Stored records:
++++++++
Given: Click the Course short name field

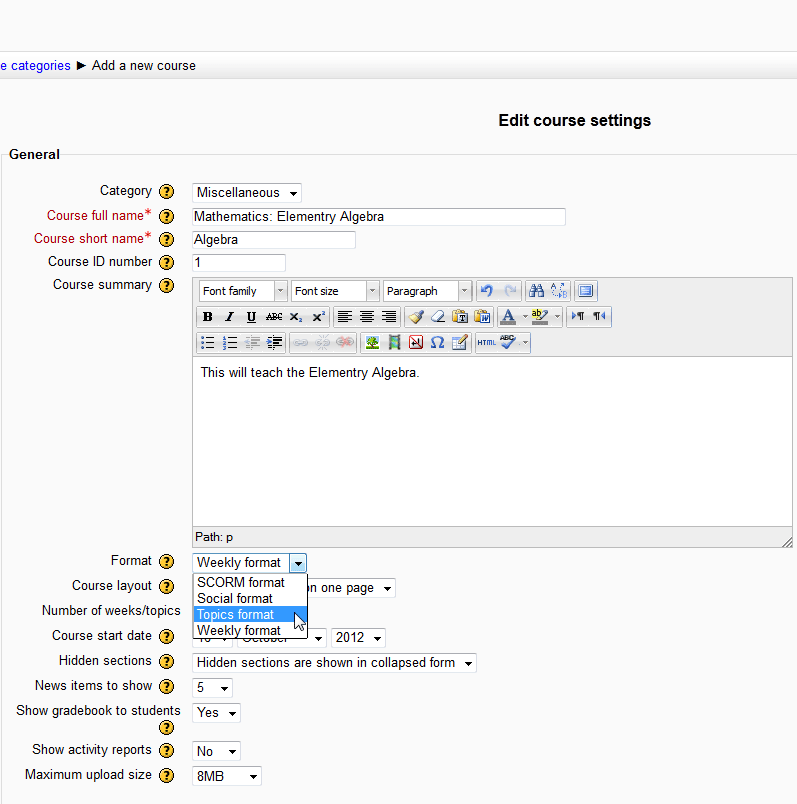Looking at the screenshot, I should pyautogui.click(x=274, y=240).
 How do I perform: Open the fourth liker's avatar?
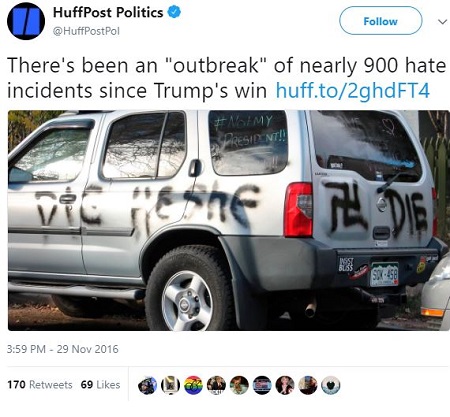216,385
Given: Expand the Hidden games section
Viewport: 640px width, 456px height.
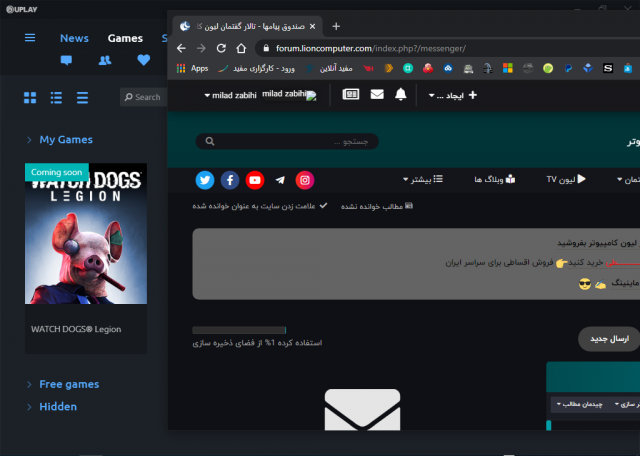Looking at the screenshot, I should pos(56,407).
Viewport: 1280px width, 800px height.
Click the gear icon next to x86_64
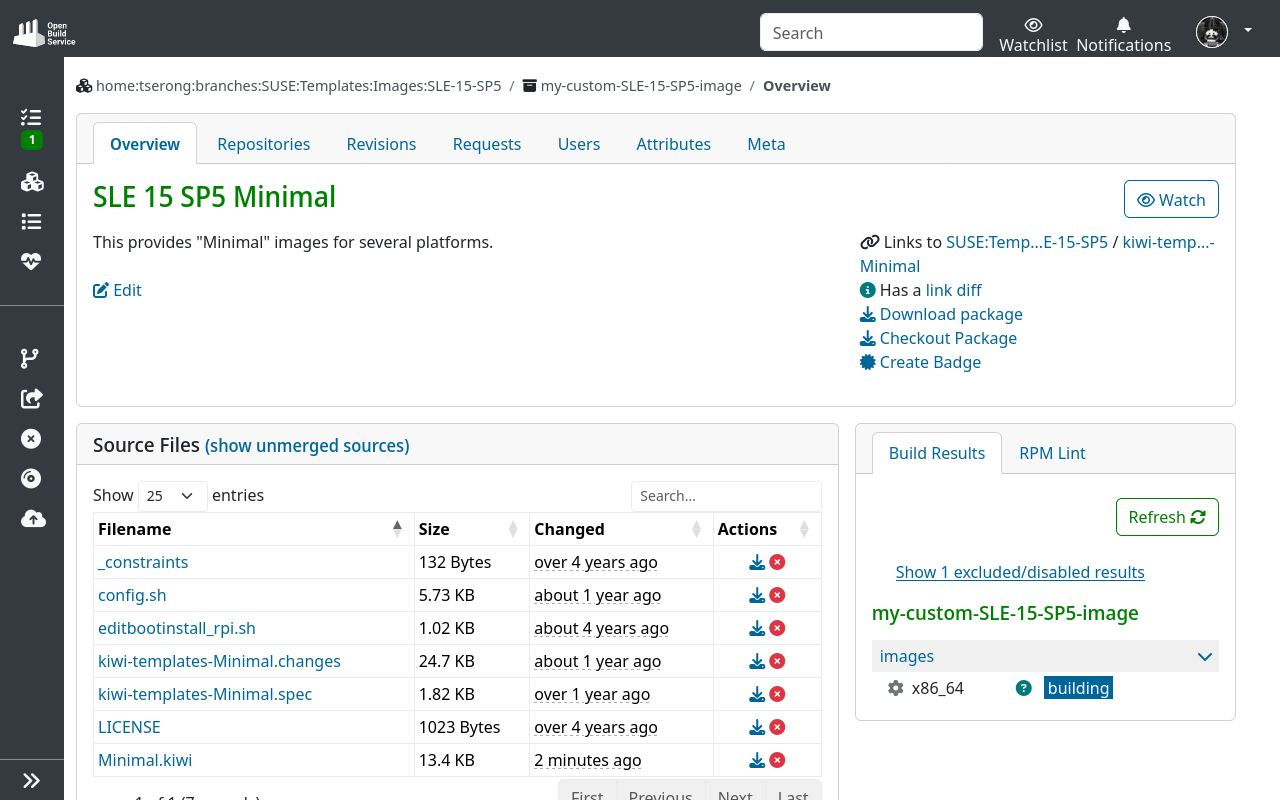tap(894, 688)
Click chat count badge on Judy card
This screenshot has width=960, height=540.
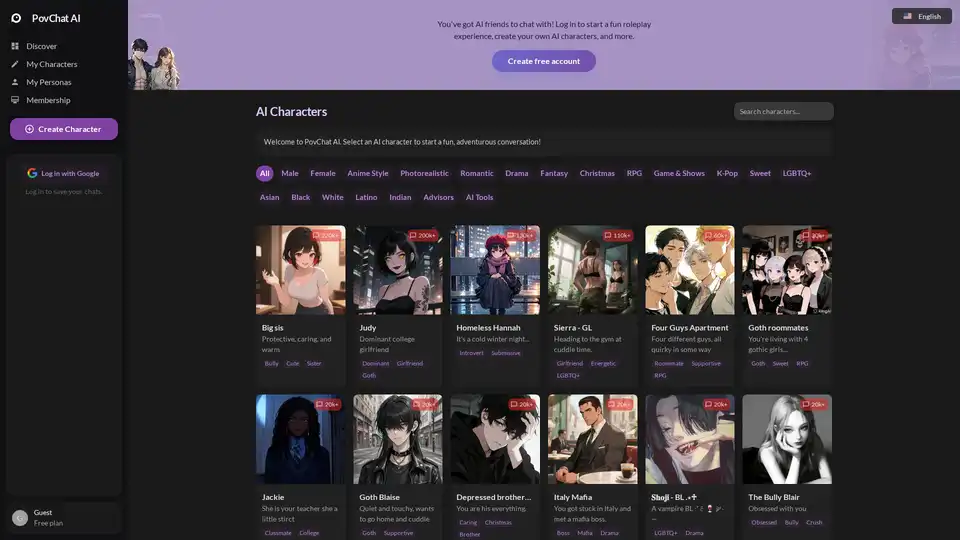pos(422,235)
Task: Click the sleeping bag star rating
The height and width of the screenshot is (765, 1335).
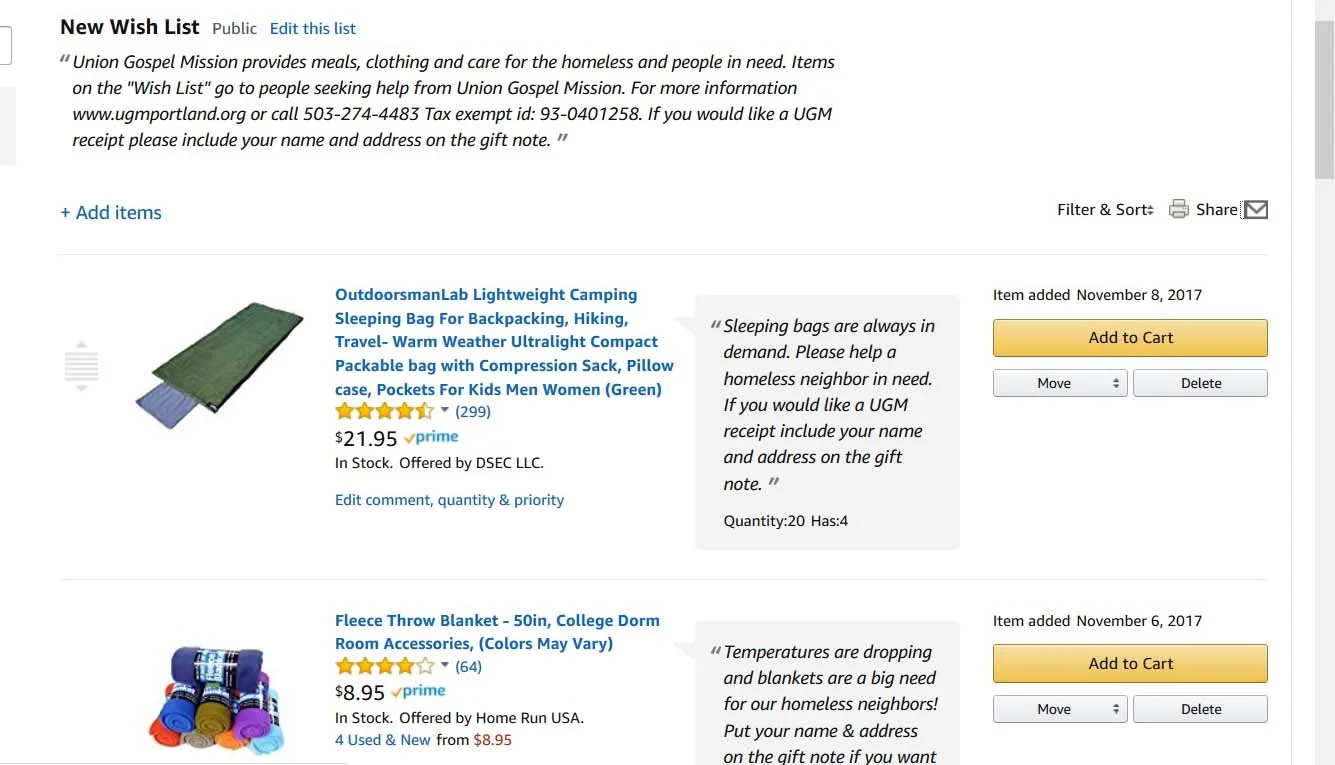Action: pos(384,411)
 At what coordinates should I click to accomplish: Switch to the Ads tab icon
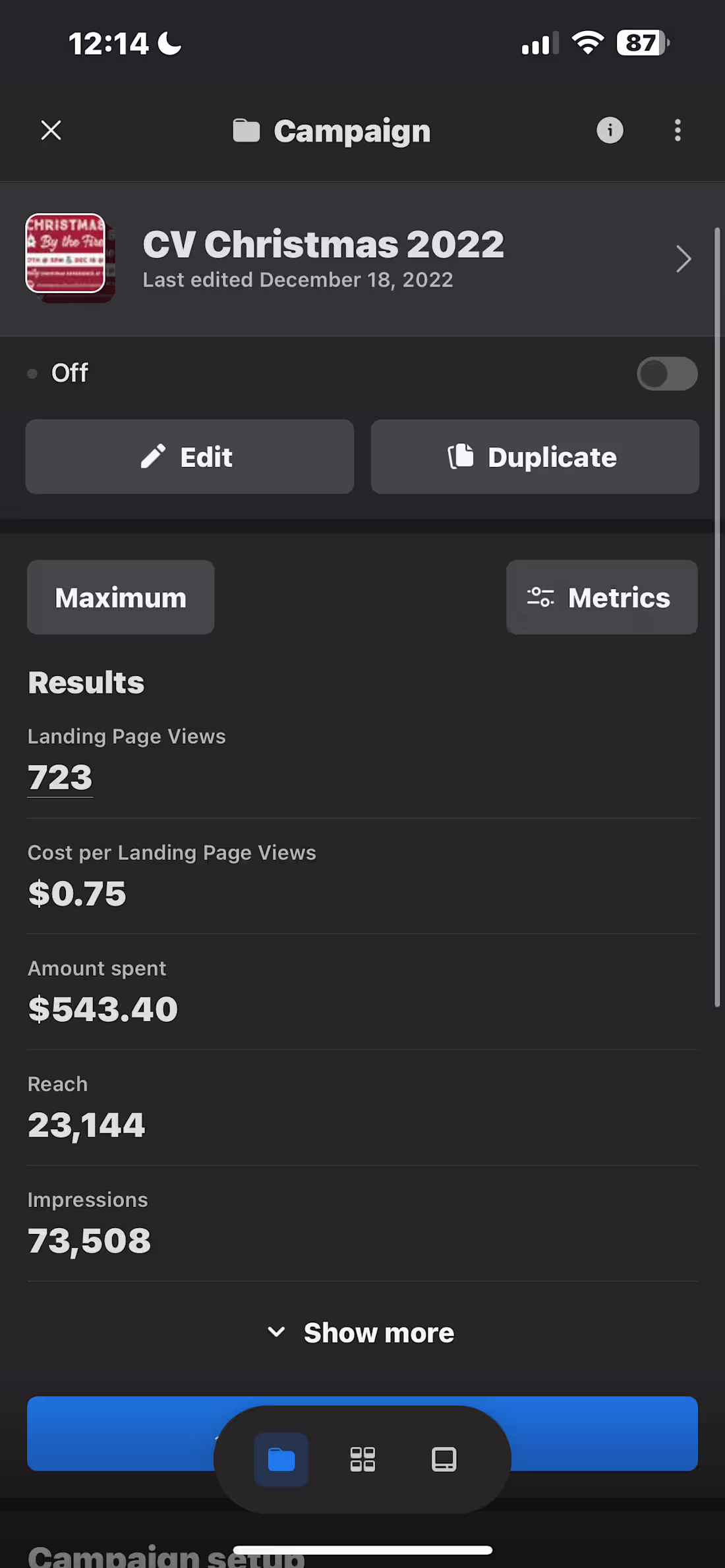pos(444,1459)
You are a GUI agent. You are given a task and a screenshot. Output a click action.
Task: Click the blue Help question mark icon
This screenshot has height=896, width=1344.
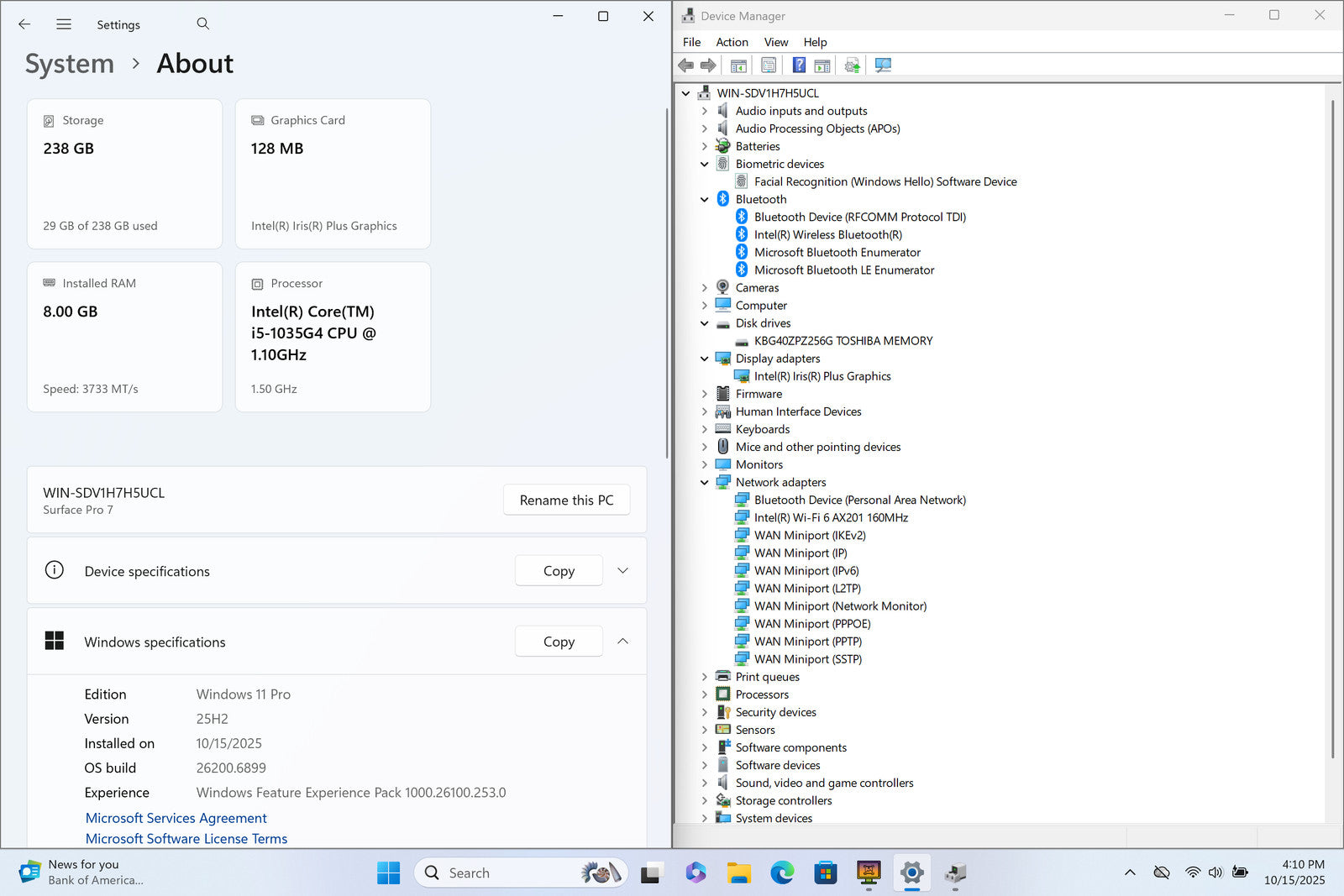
++++++++
### Activity
The records above must be repeated exactly, minus their pictures.

### Expected answer
Given: Click the Course short name field

Looking at the screenshot, I should pyautogui.click(x=274, y=240).
 How do I perform: Open the fourth liker's avatar?
216,385
Given: Expand the Hidden games section
Viewport: 640px width, 456px height.
Looking at the screenshot, I should pos(56,407).
Viewport: 1280px width, 800px height.
Click the gear icon next to x86_64
tap(894, 688)
Click chat count badge on Judy card
This screenshot has width=960, height=540.
pos(422,235)
Task: Click the sleeping bag star rating
The height and width of the screenshot is (765, 1335).
Action: pos(384,411)
 At what coordinates should I click to accomplish: Switch to the Ads tab icon
pos(444,1459)
You are a GUI agent. You are given a task and a screenshot. Output a click action.
Task: Click the blue Help question mark icon
This screenshot has height=896, width=1344.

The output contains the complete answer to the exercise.